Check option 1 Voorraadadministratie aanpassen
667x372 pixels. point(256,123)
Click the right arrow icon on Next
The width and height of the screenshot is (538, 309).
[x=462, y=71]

→ Task to complete: Go through the entries above and reproduce each one exactly.

→ Exercise answer:
Check option 1 Voorraadadministratie aanpassen
667x372 pixels. point(256,123)
Click the right arrow icon on Next
The width and height of the screenshot is (538, 309).
[x=462, y=71]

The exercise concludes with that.